OCIS codes: (170.4500) Optical coherence tomography, (170.3880) Medical and biological imaging, (290.7050) Turbid media
1. Introduction
Optical coherence tomography (OCT) is a high resolution, non-invasive, coherence-gated imaging technique with a wide range of applications in medicine [1–5]. One of the present challenges in OCT is the visualization of deeper structural morphology in biological tissues, which can improve existing and create new applications. For current OCT systems the imaging depth is approximately 1–2 mm. The large scattering coefficient of biological tissues limits the amount of light that can be collected from structures located deep in the tissue. Since the optical properties of biological tissues vary significantly with wavelength, the imaging depth can be improved by using a light source with an optimal imaging wavelength.

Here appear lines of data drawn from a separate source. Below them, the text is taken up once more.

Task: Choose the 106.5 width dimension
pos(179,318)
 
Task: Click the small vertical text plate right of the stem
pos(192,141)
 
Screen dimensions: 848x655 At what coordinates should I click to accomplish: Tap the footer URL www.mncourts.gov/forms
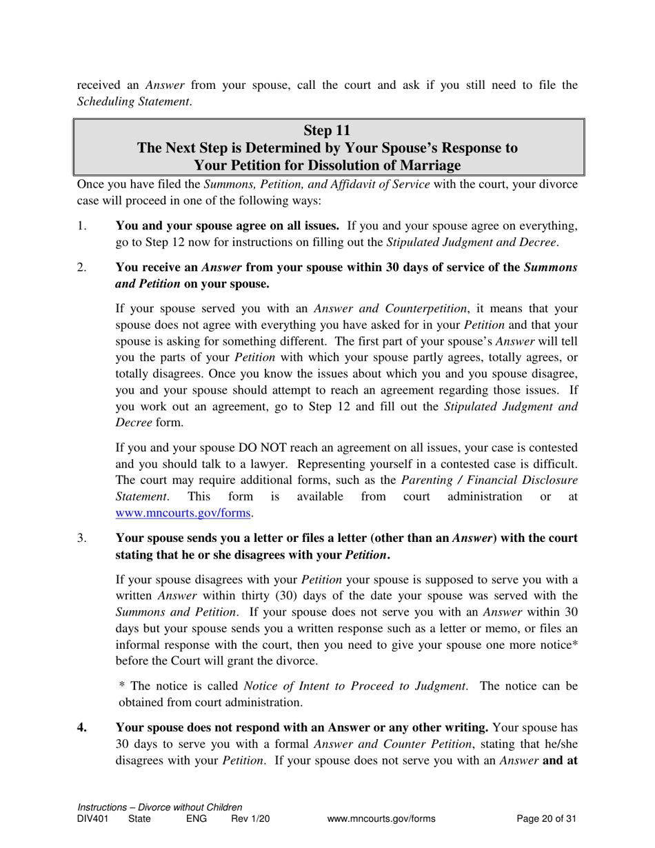[x=382, y=819]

The general trend for the scattering coefficient is to decrease with increasing wavelength. Therefore, a longer wavelength is potentially more advantageous for deeper imaging. The first OCT system operated in the 800 nm spectral range. The longer wavelength OCT systems, operating in the 1050 nm and 1300 nm spectral bands, were introduced soon after and an improved imaging depth was demonstrated [6–10]. However, the use of longer wavelengths for imaging depth improvement is restricted by the increased optical absorption of water [11]. Nevertheless, the spectral window from 1600 to 1800 nm, between two primary water absorption bands (1400 to 1500 nm and 1900 to 2200 nm), is recognized as a promising choice to further increase the OCT imaging depth. OCT in this part of the spectrum was demonstrated [12–14], and a direct comparison of OCT systems operating at 810, 1330, and 1570 nm was presented [15]. Also, a comparison of light penetration depth for different OCT light sources in skin dermis, liver, and gallbladder was reported [16]. Although these studies have shown that the use of longer wavelengths enables an enhanced imaging depth for certain types of biological tissues, the advantage of using the 1600 – 1800 nm spectral band remains to be quantified. Since the different OCT wavelengths were compared based on images that were obtained with different OCT setups, the measured imaging depth depended not only on tissue properties, but also on the technical characteristics of the used OCT systems. In this study, we perform a quantitative comparison of the OCT imaging depth at 1300 nm and 1600 nm wavelengths using a single time-domain OCT set-up of which the technical performance at the two wavelengths is matched. Using Intralipid with a constant absorption coefficient as tissue phantom material, we determine the influence of the scattering on the OCT imaging depth.
2. Materials and methods
2.1 Time-domain optical coherence tomography
The OCT experiments are conducted with a home-built time-domain OCT system. A schematic of the set-up is depicted in Fig. 1(a) . Light from a supercontinuum light source (Fianium SC 450-4) is coupled into a single-mode fiber (1550 BHP, Thorlabs) and collimated (FiberPort system, PAF-X-18-PC-C, focal length 18.4 mm, Thorlabs) at the input of a 50/50 Michelson interferometer. In the sample and reference arms, identical achromatic lenses with focal length 45 mm are used to focus the light on the sample and reference mirrors, respectively. Depth scanning is performed by moving the reference arm mirror (at a velocity V = 20 mm/sec), which is mounted together with the lens on a translator (Physik Instrumente M 664.164). In the sample arm, the beam is focused at the front glass-Intralipid interface of the 1 mm thick cuvette. We have fixed focus configuration, i.e the focus position doesn’t change during A-scan. The angle between the probe beam and the cuvette is ~70° to avoid specularly reflected light in the signal. Light returning from reference and sample arms is combined and coupled into a single-mode fiber. The interferometric signal is detected with a photodiode (New focus, model 2011), band-pass filtered and demodulated by a lock-inamplifier set to the Doppler frequency f = 2V/λ0. To reduce noise, the signal is averaged over 100 A-scans. The sample is not scanned in the lateral direction. The central wavelength λ0 and the bandwidth of the light coupled into the interferometer is changed between 1300 and 1600 nm bands using long pass filters (Thorlabs, FEL1250 and FEL1500, respectively) and by adjusting the bandwidth of the light coupled to the fiber using the effect of chromatic aberrations [Fig. 1(a)].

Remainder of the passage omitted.